Science is now one step closer to bringing the glow-in-the-dark effect often used in signs and watches to a wider variety of applications without the need for rare metals.

Applying a new strategy for combining carbon-based organic molecules, researchers at Kyushu University and the Okinawa Institute of Science and Technology (OIST), both in Japan, have dramatically improved the length and strength of the glow produced by the versatile materials. As reported in a paper in Nature Materials, these novel organic materials have the potential to be more easily formed into paints and fibers than their rare-metal-containing counterparts.

The new work builds off the same research group’s discovery in 2017 of the world’s first organic system for producing the glow-in-the-dark effect at room temperature by melting together two metal-free molecules. Formally known as persistent luminescence, the glow-in-the-dark phenomenon is also often referred to as phosphorescence, though this term is also applied to another emission mechanism commonly found in organic materials.

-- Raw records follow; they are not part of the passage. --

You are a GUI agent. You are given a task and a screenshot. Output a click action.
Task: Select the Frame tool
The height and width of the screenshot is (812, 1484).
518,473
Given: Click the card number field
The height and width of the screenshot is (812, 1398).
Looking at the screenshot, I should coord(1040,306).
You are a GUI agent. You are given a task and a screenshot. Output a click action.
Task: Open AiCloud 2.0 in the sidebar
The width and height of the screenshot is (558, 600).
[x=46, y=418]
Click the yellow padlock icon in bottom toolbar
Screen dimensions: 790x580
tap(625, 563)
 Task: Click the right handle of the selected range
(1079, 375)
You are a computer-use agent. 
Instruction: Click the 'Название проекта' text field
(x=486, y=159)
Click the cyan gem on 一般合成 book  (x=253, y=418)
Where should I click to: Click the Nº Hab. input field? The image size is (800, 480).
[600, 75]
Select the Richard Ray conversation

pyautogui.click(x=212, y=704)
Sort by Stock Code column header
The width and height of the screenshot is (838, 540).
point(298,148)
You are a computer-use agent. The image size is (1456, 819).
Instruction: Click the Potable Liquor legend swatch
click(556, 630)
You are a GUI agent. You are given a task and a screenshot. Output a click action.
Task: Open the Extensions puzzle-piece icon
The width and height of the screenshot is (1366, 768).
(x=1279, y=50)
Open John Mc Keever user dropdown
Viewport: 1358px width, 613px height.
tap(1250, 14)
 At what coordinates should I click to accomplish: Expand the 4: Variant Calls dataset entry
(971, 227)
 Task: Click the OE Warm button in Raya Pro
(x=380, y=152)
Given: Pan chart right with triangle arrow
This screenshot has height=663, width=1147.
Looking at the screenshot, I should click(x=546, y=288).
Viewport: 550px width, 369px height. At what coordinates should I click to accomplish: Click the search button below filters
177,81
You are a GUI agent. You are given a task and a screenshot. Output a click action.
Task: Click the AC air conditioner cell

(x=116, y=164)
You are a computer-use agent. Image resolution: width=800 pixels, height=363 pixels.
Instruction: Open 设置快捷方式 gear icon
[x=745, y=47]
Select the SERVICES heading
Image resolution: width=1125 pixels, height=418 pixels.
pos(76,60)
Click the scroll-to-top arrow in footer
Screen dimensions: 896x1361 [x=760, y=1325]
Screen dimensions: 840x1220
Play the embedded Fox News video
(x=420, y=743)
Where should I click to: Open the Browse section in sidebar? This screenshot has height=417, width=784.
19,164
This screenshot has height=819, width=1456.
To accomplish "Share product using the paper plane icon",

While commercial glow-in-the-dark materials based on inorganic compounds containing rare-earth metals already achieve excellent performance, their inorganic nature often limits how they can be processed.

“Organic materials are more readily available than rare-metal-containing inorganic materials, and their solubility makes them easier to process,” explains Chihaya Adachi, professor and leader of the research at Kyushu University. “In addition to new applications for light-storing materials such as inks, films, and fibers, we expect organics to also enable bio-imaging applications in the future.”

However, the length and strength of the emission from the organic material they developed in 2017 were only about one-hundredth that of inorganic materials, and the glow was quickly extinguished in the presence of oxygen.

“By changing our design strategy, we have now succeeded in improving the performance of organic persistent luminescence by about 10 times over our previous report,” says Ryota Kabe, assistant professor and leader of the research at OIST.

At the heart of the emission, the mechanism is the excitation of a negatively charged electron into a state of higher energy by the absorption of light. Transfer of a lower-energy electron from a nearby donor molecule to fill the 'hole' left behind by the excited electron leads to one molecule having one electron more than normal and the other one less – a situation known as a charge-transfer state.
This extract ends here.